A copper-mediated Nazarov cyclization followed by a double Wagner–Meerwein migration converted divinyl ketone 150 into spirocycle 154 in 69% yield with 39% ee¹²⁶ (Scheme 8(B)). The treatment of divinyl ketone 150 with stochiometric amount of copper complex 151 resulted in a Nazarov cyclization and produced intermediate 152. The carbocation of 152 initiated a 1,2-carbon migration, generating the cationic spirocycle 153, in which a 1,2-hydride migration took place to give spirocycle 154 as the final product. It is reported that the 1,2-hydride migration was favorable due to the electron-poor aromatic substitutions present while 1,2-carbon migration was favored with electron-rich aromatic substitutions. Unexpectedly, 1,2-hydride migration took place when electron-rich 2,4,6-trimethoxyphenyl group used as substituent (i.e.153 to 154). Authors rationalized that phenyl migration is also affected by steric factors that hinder the formation of the bridged cation intermediate 153, resulting in the formation of 1,2-hydride shift product 154.

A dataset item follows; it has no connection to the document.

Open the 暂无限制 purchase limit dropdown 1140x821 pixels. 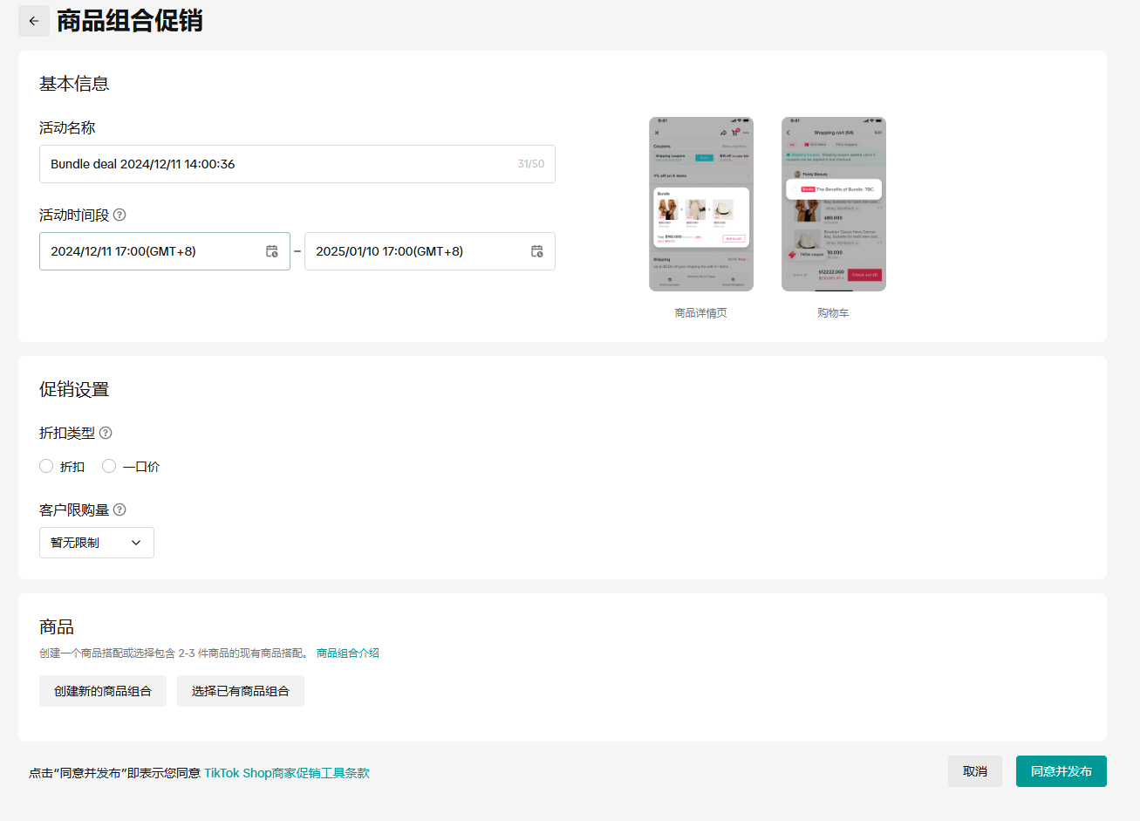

Hypervalent iodine(III) reagents have been used extensively in rearrangement reactions.¹²⁷ The ring contraction of tetralone 156 relied on stoichiometric amounts of chiral hypervalent iodine(III) reagent 157 using TfOH as a Lewis acid. The reaction was theorized to proceed through phenyliodinated Intermediate 158 to afford cyclopropane 159 in 30% yield with 70% ee at −100 °C¹²⁸ (Scheme 8C(i)). Another example involved the in situ generation of electrophilic iodonitrene to facilitate tandem C–N bond formation and 1,2-carbon migration to give spirocyclopentane 163¹²⁹ (Scheme 8(C)(ii)). A reaction between 2-substituted anilines 160 and bis(trifluoroacetoxy)iodobenzene generated the electrophilic N-aryl nitrenoid intermediate 161, which enabled an intramolecular reaction to give tetracycle intermediate 162. Intermediate 162 then underwent a 1,2-carbon migration to afford spirocycle 163 in 99% yield. Trifluoroacetic acid was added in stoichiometric amounts, improving the reaction yield by enabling the substitution of TFA on bis(trifluoroacetoxy)iodobenzene with aniline generating the iodonitrene reactant.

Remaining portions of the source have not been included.